Hopefully everyone who ever writes anything on the Internet about this refers to it as "Azure functions", which will make it possible to find information. This seems unlikely however.

Microsoft would have helped out everyone-with-a-question by giving it a slightly more distinctive name to search by, such as PureFunctions or something.

Search Bing for:

"problem with functions"

"functions won't initialize"

"how to write functions with functions"

"what sort of language can I use functions with"

"getting started with functions"

"error with functions"

"how to write lambda functions with functions"

"my functions function is not functioning"

The pain begins instantly.

The time I spent in meeting discussing this name... :)

Honestly, you're right that we're going to run into fun search engine issues, but Stack Overflow tags should hopefully help.

We opted for making it obvious what our product was doing and Functions was an logical evolution of our WebJobs SDK Functions concept, which is essentially what our product is - this is just a WebJobs SDK-as-a-Service.

Time will tell; I hope we don't have to rebrand someday just to show up in the search engines, but we'll do what we hope is best for the customer.

You just said "yes its the wrong name, but we are doing it anyway and hoping StackOverflow will fix it or compensate for the wrong decision that we have made but are unwilling to fix because the politics was already so stressful that we don't want to go back there and besides a more important Microsoft manager than me made the decision, so it can't be changed.".
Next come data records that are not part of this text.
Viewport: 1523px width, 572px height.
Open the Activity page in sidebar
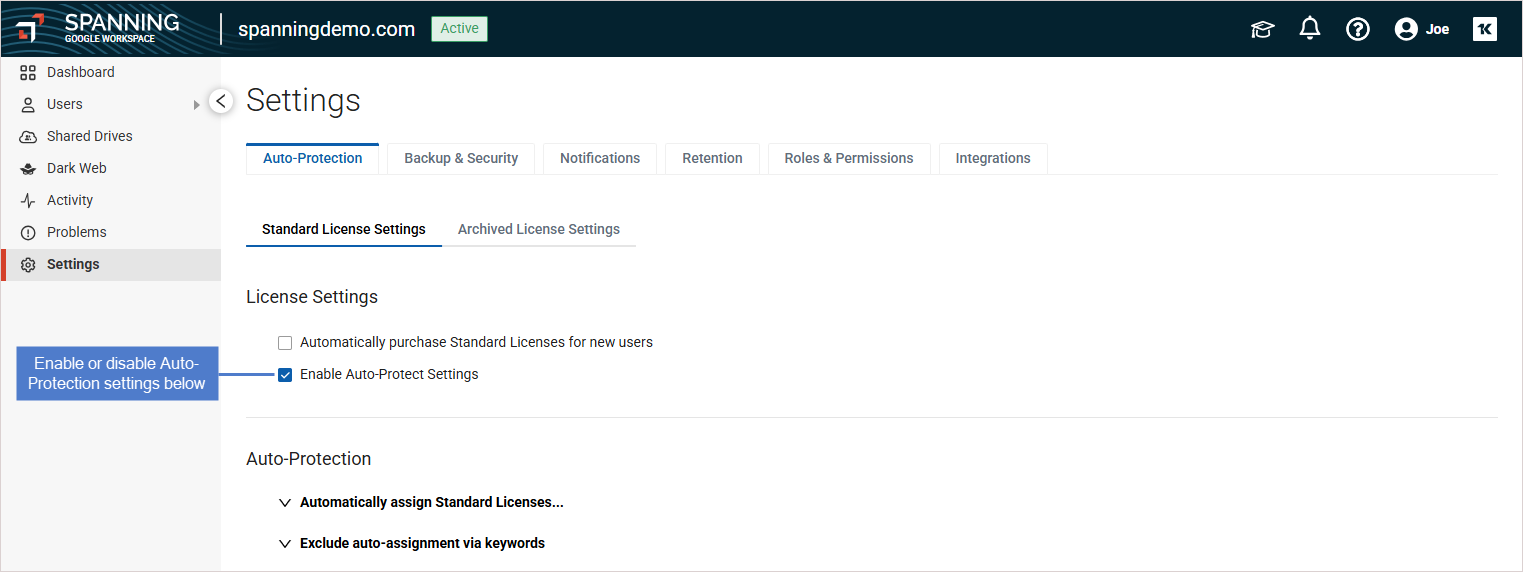pyautogui.click(x=69, y=200)
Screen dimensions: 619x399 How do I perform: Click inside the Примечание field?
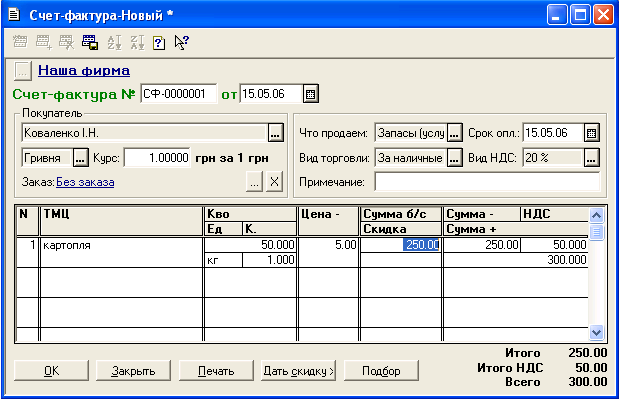[x=487, y=182]
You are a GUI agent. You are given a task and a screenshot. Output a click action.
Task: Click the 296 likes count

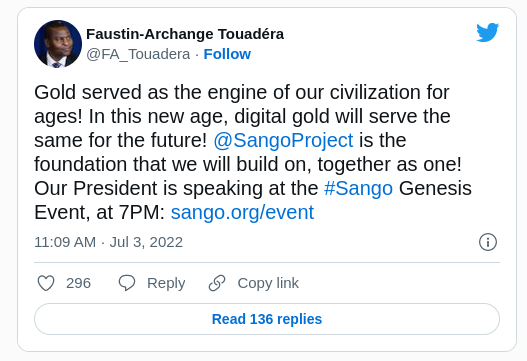78,283
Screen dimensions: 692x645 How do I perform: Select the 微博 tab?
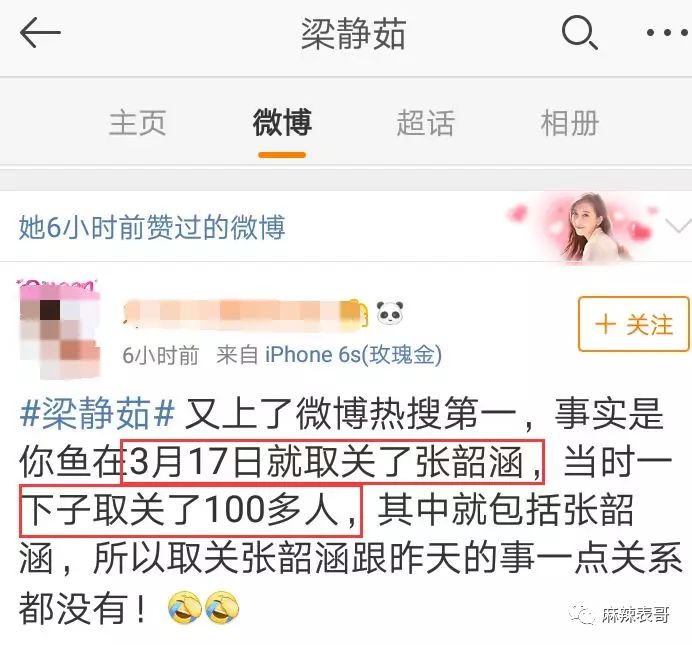(x=282, y=123)

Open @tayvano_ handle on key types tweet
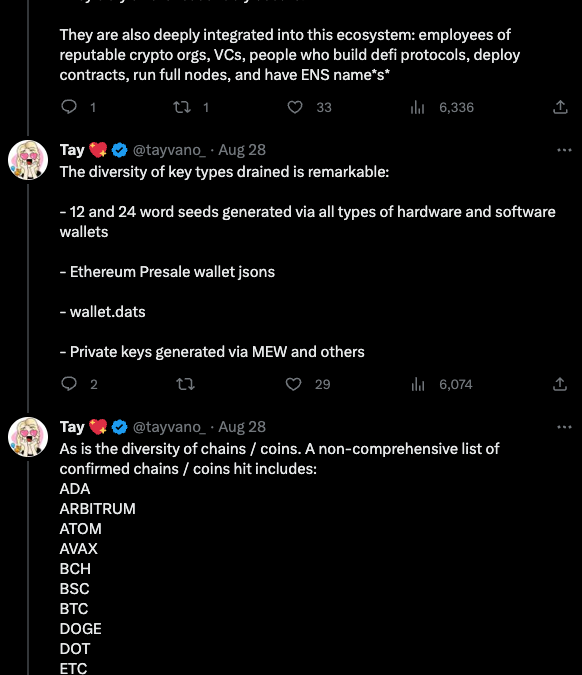click(169, 150)
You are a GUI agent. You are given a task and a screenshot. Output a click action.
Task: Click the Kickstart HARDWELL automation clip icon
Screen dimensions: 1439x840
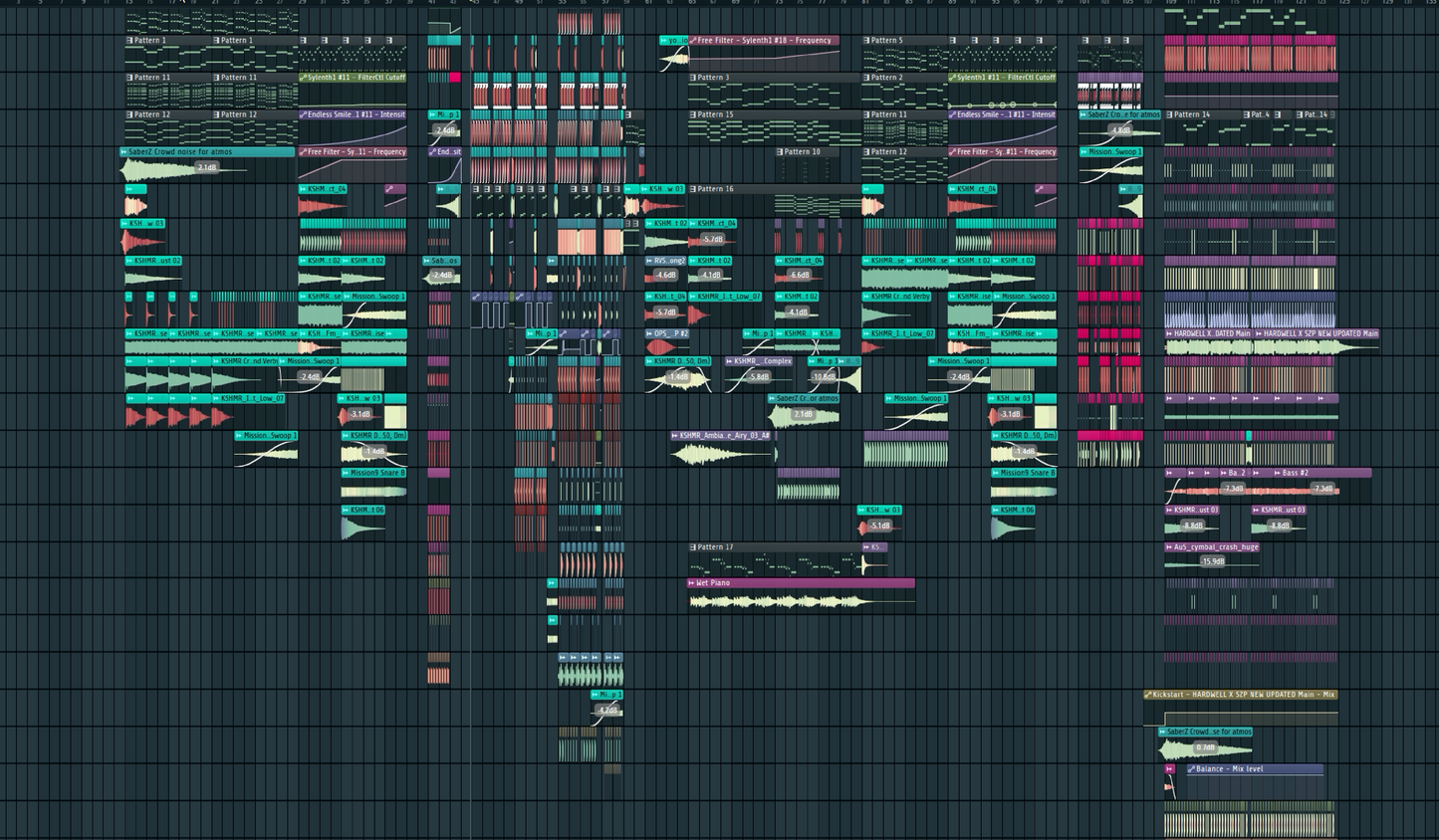coord(1148,695)
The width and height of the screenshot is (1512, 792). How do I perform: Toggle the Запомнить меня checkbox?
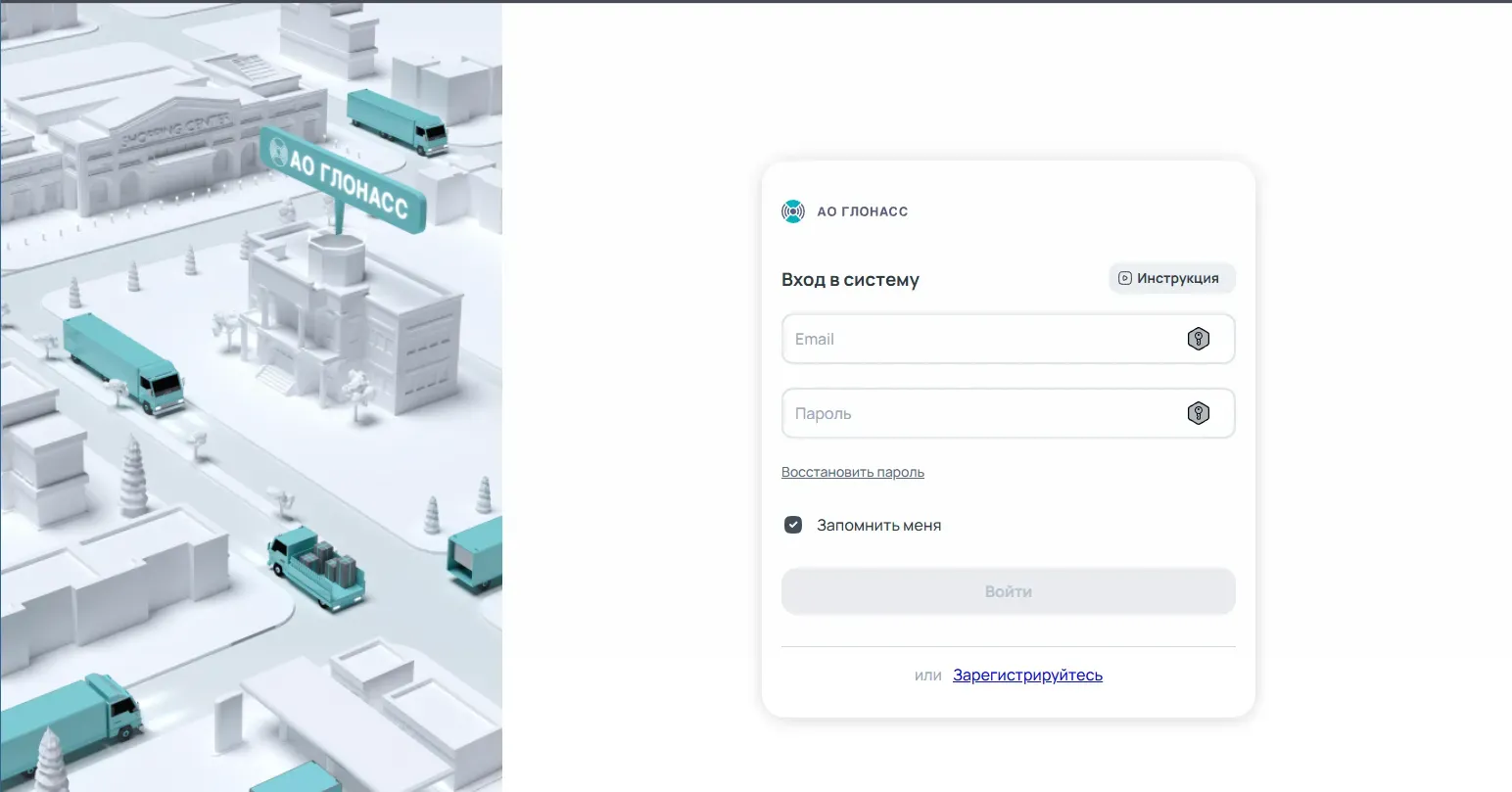[x=793, y=525]
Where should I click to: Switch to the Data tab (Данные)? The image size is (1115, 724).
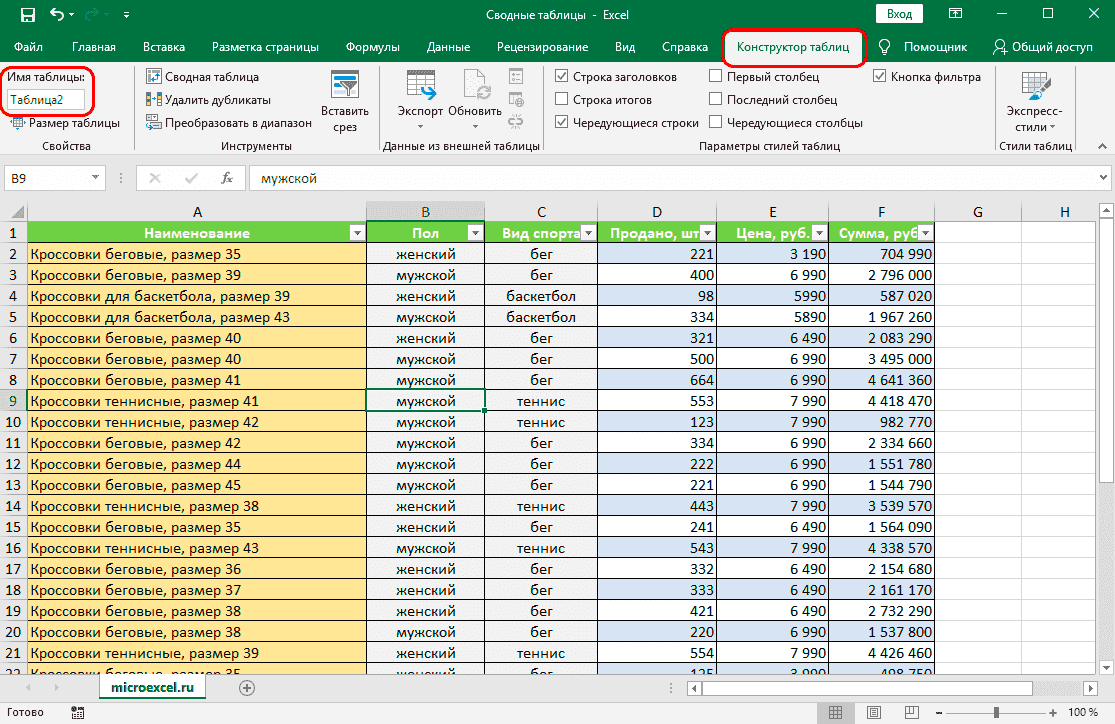(448, 47)
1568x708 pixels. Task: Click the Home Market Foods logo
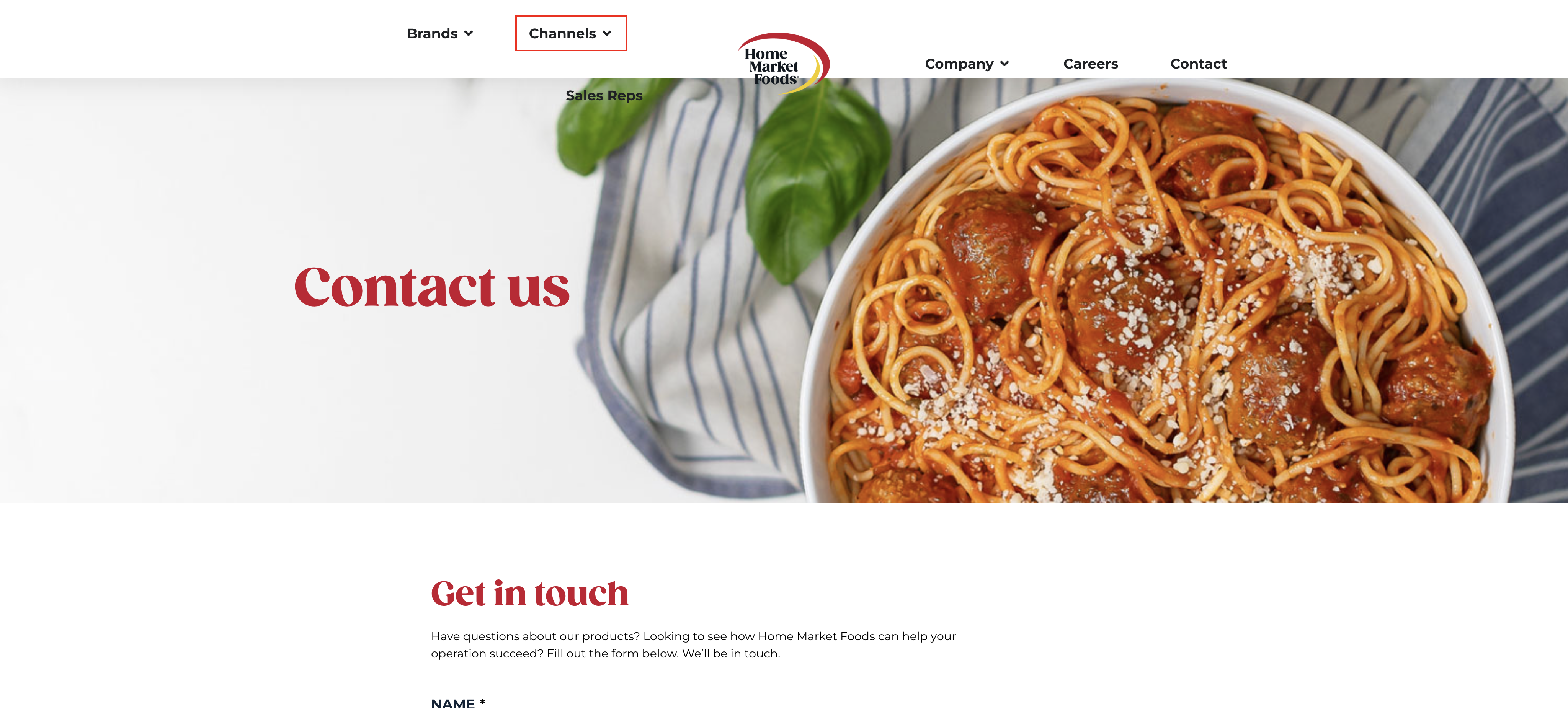click(783, 63)
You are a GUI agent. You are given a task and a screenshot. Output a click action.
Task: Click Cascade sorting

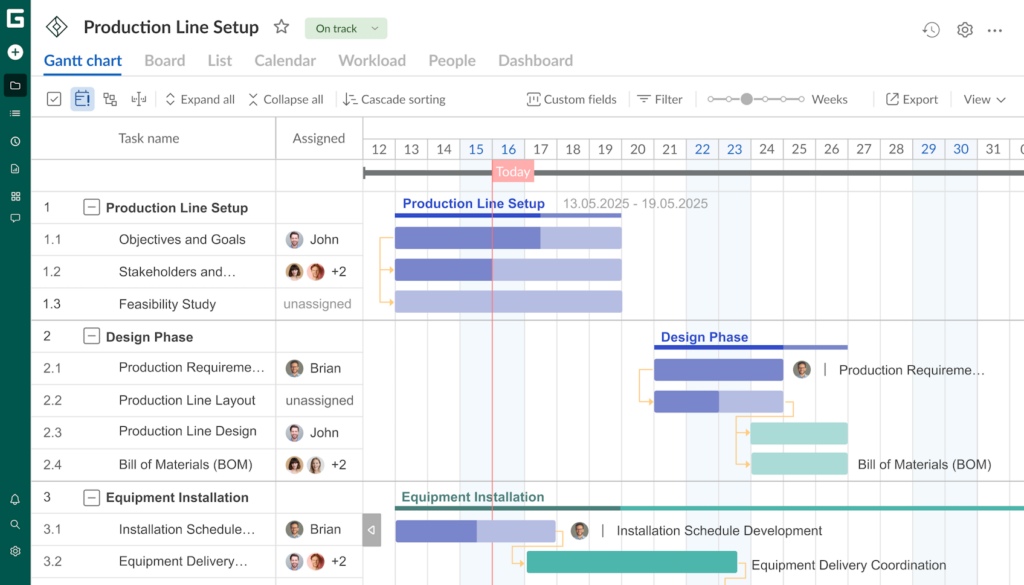click(394, 99)
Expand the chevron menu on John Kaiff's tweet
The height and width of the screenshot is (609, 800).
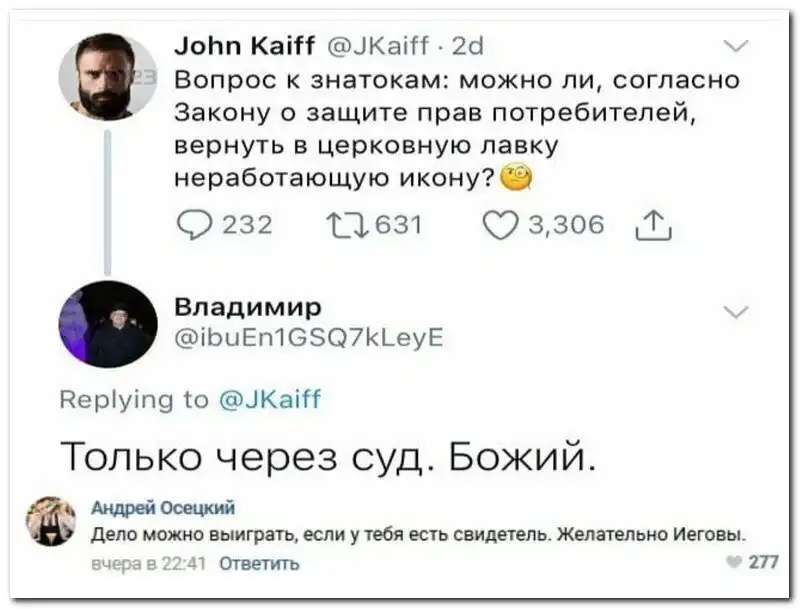735,46
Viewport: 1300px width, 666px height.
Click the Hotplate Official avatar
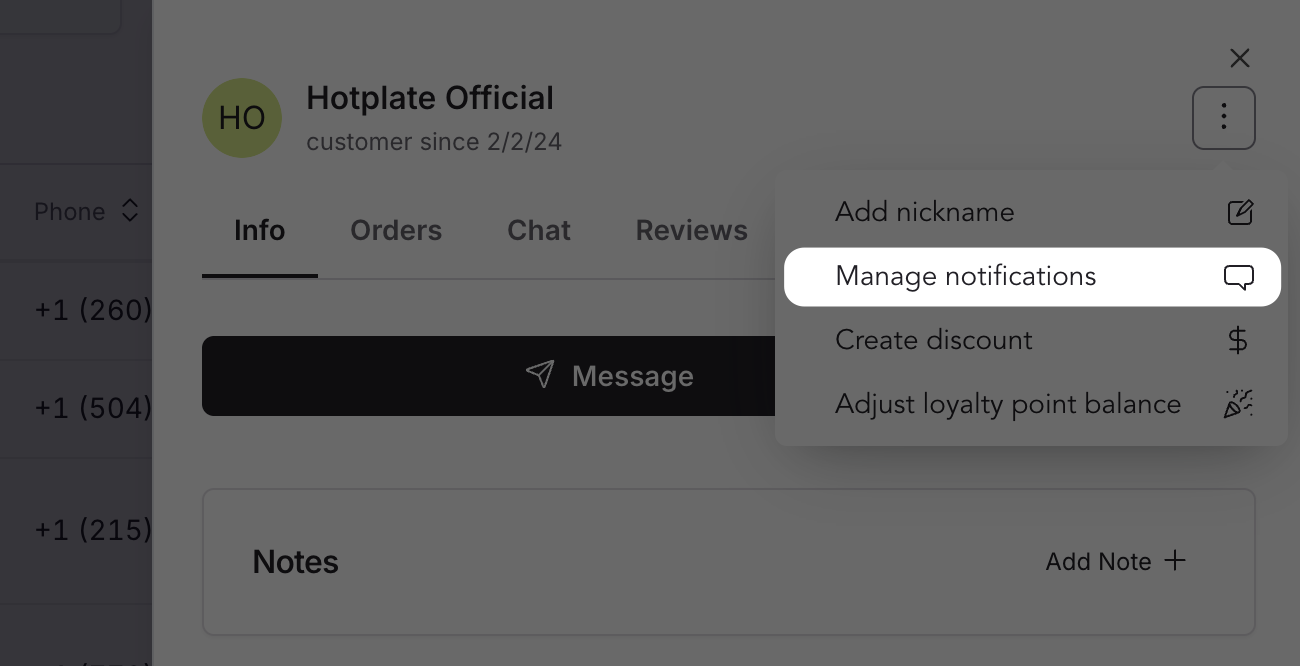click(242, 118)
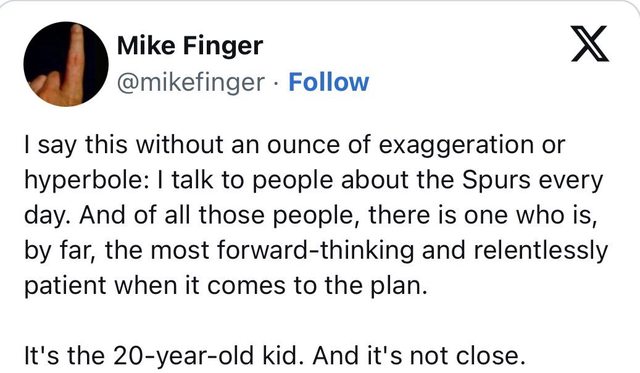This screenshot has width=640, height=373.
Task: Visit the @mikefinger handle
Action: click(x=191, y=82)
Don't underestimate the critical importance of being able to effectively search to resolve problems with any given technology. Programming is the process of using Google to find why some thing isn't working as expected, interspersed with writing the occasional line or three of code. Your product name "functions" breaks this process.

You know already its a problem you should fix it now and consider it not a software bug but a branding bug - the beta program has revealed the defect, how you should fix it early before polluting the search engine space with this ill considered product name.

You guys.... so corporate. It's like a Dilbert cartoon.

At work, we were guessing the name of AWS Lambda/Google Functions competitor by Azure and we were guessing Omicron, which comes after Lambda in the Greek alphabet and also has 'micro' in it.

https://en.wikipedia.org/wiki/Omicron

Alright, any opensource lambda/functions clone can now take this name I guess!

@crandycodes I have two questions:

1. How does Windows sandboxing implemented in WebJobs?

2. Do I understand correctly that all functions of the same Azure a/c may run in the same sandbox. I.e. you only sandbox users, but not individual Functions?